Slow ECDHE handshake

We have a range of IoT devices running mbedTLS on STM32F4 processors. We are currently using 2048-bit RSA keys on these devices and performance is tolerable for HTTPS access though we would like initial handshakes to be faster. On board key generation is understandably slow, often taking in excess of five minutes to complete.

In light of trends in the industry and the impending launch of TLS 1.3 we are interested in switching to ECC for our secure communications. I recently performed an experiment and was disappointed to find that the ECDHE key exchange is the only form supported by current browsers. Generating the ephemeral key required by this protocol takes a few seconds to complete on our hardware. This ends up delaying the TLS handshake longer than it takes with RSA. We have session caching enabled so additional sockets are set up quickly but the first handshake is problematic under ECDHE.

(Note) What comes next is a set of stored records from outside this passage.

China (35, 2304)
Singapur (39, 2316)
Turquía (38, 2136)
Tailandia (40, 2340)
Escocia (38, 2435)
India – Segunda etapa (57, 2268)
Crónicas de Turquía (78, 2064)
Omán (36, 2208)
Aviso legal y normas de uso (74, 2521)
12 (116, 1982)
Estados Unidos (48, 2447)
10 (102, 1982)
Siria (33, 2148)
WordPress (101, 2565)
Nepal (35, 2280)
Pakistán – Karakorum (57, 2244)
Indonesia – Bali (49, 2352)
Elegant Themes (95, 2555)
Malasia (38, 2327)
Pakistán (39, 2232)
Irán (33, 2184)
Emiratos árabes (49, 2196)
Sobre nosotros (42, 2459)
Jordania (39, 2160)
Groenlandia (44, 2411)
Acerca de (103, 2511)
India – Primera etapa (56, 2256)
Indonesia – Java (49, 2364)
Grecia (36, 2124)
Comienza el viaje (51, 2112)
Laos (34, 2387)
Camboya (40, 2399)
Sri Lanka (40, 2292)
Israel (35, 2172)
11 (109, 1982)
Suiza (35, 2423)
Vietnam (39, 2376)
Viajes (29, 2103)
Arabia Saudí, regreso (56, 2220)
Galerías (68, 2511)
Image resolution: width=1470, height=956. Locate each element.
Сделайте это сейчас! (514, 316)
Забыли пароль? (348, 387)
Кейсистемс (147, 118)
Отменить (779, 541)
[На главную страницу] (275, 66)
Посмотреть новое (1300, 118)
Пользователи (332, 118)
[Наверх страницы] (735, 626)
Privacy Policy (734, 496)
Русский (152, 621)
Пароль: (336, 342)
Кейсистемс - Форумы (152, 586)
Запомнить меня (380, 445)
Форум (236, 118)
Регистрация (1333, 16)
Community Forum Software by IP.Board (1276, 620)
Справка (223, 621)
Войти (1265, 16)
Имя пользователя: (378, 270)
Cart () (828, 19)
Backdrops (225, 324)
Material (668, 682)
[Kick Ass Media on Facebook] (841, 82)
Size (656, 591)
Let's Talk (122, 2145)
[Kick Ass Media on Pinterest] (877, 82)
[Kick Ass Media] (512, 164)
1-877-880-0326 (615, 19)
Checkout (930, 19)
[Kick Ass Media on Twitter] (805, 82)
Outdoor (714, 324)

Based on past profiling it seems like the bulk of the key generation time is spent on the Montgomery multiplication used for primality testing. Without having a SIMD unit available we’re sort of stuck with the portable C implementation which appears to be reasonably optimized.

Is there any avenue we can pursue to speed up the TLS handshake with ECC? This seems like a major showstopper if RSA key exchange is no longer to be supported in TLS 1.3 and ECDHE is too processor intensive to be of practical use on limited hardware.

Hi @kthibedeau
I think that this post and this question may assisst you.
In addition, since the key generation is the part that consumes most time for you, if you have a HW acceleration in your platform for your AES engine (assuming you are using ctr_drbg as your f_rng function), it might assist you in speeding up your operation.
Regards,
Mbed TLS Team member
Ron